What to do
Turn all of the rows below into a numbered list, leaving out any blank lines.

[Item coordinate data]
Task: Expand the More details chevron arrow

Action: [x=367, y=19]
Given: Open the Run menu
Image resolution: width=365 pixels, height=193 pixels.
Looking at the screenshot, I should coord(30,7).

Task result
1. Task: Expand the More details chevron arrow
2. Action: [x=367, y=19]
3. Given: Open the Run menu
4. Image resolution: width=365 pixels, height=193 pixels.
5. Looking at the screenshot, I should coord(30,7).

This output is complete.